If you want to observe it, start up task manager, click on the view tab, open the select columns, and scroll down and check the handles box. You will then see the handle usage of each process.
For example, my system shows 964 for skype running in the background and 29,265 for PD10 open with a project (amongst the 119 other processes running) as I type this.
Cheers
Adrian
Actually, "handles" has nothing to do with CPU utilization. It has to do with accessing various system resources. It's pretty hard to explain without getting very technical very quickly, but you can think of the number of handles as the number of system thingies that a process is using. Your program says "gimme a thingie" and the system replies "here's a handle to your thingie."

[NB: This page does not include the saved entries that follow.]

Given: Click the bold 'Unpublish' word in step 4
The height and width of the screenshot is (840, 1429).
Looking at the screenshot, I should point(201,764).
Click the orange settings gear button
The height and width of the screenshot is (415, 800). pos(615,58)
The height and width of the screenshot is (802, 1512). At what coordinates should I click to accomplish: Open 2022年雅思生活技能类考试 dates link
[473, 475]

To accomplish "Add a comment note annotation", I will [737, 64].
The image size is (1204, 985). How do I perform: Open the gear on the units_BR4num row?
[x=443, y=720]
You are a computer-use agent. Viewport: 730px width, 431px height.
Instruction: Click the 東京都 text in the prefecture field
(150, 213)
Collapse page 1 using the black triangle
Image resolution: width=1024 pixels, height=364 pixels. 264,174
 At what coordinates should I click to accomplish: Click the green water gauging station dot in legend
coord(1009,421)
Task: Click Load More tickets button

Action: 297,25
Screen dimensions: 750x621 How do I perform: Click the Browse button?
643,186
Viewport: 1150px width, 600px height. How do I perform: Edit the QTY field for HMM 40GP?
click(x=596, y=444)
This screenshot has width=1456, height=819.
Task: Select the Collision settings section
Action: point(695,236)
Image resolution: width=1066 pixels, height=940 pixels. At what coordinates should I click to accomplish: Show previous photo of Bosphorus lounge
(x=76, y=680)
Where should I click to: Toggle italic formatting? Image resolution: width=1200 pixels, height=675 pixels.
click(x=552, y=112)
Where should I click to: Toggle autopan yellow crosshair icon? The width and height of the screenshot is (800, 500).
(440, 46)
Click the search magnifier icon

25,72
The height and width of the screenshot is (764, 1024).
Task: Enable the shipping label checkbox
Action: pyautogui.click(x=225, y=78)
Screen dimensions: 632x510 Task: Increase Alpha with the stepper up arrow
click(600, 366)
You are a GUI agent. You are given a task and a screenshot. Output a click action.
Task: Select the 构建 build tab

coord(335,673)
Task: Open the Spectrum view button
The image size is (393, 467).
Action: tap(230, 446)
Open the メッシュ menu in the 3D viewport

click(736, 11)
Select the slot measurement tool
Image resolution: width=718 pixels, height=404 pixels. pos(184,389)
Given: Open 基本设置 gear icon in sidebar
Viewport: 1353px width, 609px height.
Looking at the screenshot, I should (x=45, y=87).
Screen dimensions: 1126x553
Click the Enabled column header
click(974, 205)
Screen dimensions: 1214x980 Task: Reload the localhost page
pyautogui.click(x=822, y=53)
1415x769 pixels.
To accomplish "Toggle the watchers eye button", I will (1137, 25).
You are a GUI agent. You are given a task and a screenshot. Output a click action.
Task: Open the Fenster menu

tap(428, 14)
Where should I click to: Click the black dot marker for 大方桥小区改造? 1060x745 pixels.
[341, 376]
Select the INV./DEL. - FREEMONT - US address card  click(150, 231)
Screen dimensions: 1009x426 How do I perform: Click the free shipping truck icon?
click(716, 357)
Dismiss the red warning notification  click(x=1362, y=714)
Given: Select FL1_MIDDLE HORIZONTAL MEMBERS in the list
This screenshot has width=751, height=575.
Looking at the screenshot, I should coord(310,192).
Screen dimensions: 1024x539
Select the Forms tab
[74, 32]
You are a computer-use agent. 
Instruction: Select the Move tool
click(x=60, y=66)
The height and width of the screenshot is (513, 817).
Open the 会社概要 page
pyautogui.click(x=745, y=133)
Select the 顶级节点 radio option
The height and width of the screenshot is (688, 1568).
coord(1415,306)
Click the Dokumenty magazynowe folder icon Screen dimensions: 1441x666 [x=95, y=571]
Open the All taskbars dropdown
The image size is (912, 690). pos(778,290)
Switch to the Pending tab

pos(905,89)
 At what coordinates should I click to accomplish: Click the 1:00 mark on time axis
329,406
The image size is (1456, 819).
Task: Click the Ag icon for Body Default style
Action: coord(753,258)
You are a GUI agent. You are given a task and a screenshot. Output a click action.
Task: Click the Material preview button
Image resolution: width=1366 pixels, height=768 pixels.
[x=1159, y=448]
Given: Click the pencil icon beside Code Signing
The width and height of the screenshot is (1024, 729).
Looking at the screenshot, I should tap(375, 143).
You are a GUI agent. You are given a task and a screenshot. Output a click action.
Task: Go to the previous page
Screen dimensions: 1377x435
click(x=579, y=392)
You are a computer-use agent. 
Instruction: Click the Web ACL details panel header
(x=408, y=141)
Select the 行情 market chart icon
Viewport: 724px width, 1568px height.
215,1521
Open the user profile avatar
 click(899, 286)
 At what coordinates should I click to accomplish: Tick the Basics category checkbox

The thingies might be big, small, or even completely abstract; so there's no way to relate the
number of handles to the
amount of memory, file space, etc. being used.
I don't actually know if the individual CPUs can be referenced by way of handles. It wouldn't surprise me, since I don't know how else you'd make processor affinity work. CPU utilization is unrelated in any case. I could write a very small program that would use at most three handles while simultaneously using 100% of a CPU.
As for Carl's comment, that's a pretty odd message for a program to throw at a user. It's more like something the programmers would use for debugging. Why not say "HD files are pretty big, you know - you might want to get a cup of coffee or tea"?
Whatever -- it wouldn't be the first time a program displayed a peculiar message. From debugging messages to Easter eggs, there's all kinds of stuff lurking around in released code.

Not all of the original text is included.